→ **Task item**:
Give the count of lines in the records below that contain "agent", and say nothing more.

→ **Exercise data**:

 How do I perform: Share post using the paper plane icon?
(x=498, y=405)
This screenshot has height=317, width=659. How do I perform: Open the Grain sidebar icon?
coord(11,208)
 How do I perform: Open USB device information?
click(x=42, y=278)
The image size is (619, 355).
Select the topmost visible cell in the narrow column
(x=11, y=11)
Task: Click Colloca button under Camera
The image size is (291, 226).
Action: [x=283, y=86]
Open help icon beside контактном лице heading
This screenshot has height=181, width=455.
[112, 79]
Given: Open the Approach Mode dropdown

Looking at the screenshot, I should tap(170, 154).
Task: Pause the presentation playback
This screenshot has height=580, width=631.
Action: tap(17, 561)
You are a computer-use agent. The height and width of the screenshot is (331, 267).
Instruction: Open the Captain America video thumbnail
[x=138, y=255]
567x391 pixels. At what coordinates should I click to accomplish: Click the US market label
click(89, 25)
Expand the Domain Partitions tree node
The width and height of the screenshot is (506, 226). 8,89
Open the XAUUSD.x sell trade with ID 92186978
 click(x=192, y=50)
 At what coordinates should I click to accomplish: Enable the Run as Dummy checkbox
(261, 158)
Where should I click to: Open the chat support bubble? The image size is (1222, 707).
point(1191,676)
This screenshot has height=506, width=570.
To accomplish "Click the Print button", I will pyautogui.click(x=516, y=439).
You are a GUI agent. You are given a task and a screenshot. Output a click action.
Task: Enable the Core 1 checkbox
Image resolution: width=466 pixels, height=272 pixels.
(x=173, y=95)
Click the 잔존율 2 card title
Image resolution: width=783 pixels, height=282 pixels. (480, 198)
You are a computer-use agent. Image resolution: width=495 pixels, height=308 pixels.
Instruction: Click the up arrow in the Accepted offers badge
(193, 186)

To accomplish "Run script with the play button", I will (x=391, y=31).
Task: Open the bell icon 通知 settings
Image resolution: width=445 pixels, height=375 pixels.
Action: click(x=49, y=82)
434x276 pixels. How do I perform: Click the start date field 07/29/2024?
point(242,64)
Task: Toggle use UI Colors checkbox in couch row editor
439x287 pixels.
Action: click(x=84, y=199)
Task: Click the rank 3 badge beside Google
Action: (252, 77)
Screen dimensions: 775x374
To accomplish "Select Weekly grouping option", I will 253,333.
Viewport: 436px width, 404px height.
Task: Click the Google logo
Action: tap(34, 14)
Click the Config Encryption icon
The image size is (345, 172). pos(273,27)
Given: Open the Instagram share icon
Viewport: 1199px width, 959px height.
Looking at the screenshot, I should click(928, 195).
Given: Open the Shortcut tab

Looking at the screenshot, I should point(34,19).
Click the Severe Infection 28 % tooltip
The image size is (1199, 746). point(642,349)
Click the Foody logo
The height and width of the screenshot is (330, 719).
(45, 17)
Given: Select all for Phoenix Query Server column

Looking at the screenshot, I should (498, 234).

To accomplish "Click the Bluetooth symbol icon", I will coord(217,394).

→ **Solution to the problem**:
3